▶ **Short task**: Select every line of the records that contains the string "Please", and copy each one. Case counts.

___ Task input ___

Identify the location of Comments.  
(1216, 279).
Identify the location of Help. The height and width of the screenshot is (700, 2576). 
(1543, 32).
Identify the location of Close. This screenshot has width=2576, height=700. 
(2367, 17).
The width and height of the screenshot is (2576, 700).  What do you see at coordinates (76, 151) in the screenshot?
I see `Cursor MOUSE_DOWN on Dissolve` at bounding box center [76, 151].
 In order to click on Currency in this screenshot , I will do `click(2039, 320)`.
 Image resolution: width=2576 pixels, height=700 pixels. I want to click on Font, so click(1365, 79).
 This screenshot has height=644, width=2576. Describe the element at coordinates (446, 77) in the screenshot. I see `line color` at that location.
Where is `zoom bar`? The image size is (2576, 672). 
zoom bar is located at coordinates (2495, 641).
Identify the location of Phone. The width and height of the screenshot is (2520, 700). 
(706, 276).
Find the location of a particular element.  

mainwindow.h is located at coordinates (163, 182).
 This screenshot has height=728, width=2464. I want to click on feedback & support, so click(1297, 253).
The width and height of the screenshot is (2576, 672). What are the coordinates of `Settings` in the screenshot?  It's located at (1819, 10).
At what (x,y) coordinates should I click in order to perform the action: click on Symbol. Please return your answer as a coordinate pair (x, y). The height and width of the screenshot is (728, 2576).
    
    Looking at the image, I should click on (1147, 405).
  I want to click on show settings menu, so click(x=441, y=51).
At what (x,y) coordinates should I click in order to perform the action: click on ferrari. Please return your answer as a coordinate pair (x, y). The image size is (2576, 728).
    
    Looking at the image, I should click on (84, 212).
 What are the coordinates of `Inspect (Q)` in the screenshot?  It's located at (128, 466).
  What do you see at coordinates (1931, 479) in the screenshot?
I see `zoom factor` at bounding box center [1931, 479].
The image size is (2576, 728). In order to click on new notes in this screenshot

___

▶ **Solution to this problem**:
At what (x,y) coordinates should I click in order to perform the action: click on Symbol. Please return your answer as a coordinate pair (x, y). The height and width of the screenshot is (728, 2576).
At what (x,y) coordinates should I click in order to perform the action: click on ferrari. Please return your answer as a coordinate pair (x, y). The image size is (2576, 728).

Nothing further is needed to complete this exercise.